====== Kaynak metin

İşi gücü bırakıp kafayı bir ülkeyle ve onun dizileriyle bozmak görülmüş bir şey midir?
Her akşam Netflix’ten açtığım Türk dizileriyle arşa yükselip, kafama eserse İstanbul’a, ya da o gün havamdaysam Kapadokya’ya iniyorum.
Türk dizileri bağımlılık yapıyor. Tıpkı o gül kokulu pembe lokumları kaplayan pudra şekeri gibi tatlı, yapışkan, fantezi yüklü. Altın hâleli, lale şeklindeki cam bardaktan içilen çayın yanında pek iyi gidiyor. Hani ısırdığında o lokumlar dişine yapışıyor ya, işte Türk dizileri de öyle.
Ve bu dizilerin bir yerlerinde, arka planda feryat figan çalan Türk müzikleri, nargile dumanıymışçasına süzüle süzüle ruhuna işliyor.
Justin Goodwin’in “Müfettiş Yashim” serisinin pek yetenekli kahramanı hadım ağası Yashim’le ilk kez tanışmama vesile olan, son demlerindeki Osmanlı’nın başkentinde geçen Yeniçeri Ağası romanına duyduğum takıntıyı da günahlarım arasında sayabilirim.
Şüphesiz herkesin favori ‘Türk lokumu’, Nobelli Orhan Pamuk… Hâlâ “bir tane daha alayım mı” dercesine muzaffer yürüyüşüne devam ediyor.
Benim favorim ise Türk mozaiğinin tüm parçalarını, her türden okuyucuya göre çeşitlenen hikâye manzaralarında yoğurmayı başaran Elif Şafak.
Şafak, “Ustam ve Ben”de Cahan isimli bir genci Hindistan’dan denizleri aştırarak Muhteşem Süleyman’a beyaz bir fil sunmak üzere Topkapı Sarayına getiriyor. Aynı benim pembe dizilerdeki gibi, Cahan, Sultan’ın kızı Mihrimah’a kederlice ve delicesine aşık oluyor. Sıkıntılar da birbiri ardına geliyor.

============

Kaynak metne göre aşağıdaki soruları yanıtlayın.
(a) Yazar Türk dizilerini her akşam nereden açıyor?
(b) Yazarın favorisi olarak andığı yazar kimdir?
(c) "Ustam ve Ben"de Cahan, Muhteşem Süleyman'a ne sunmak üzere Topkapı Sarayına getiriliyor?
Yalnızca kaynak metinden yararlanın.

====== Verilen bilgiler

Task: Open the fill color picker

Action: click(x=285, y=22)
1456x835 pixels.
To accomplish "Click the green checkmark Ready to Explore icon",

============

● **Alıştırma çözümü**:
(a) Netflix'ten.
(b) Elif Şafak.
(c) Beyaz bir fil.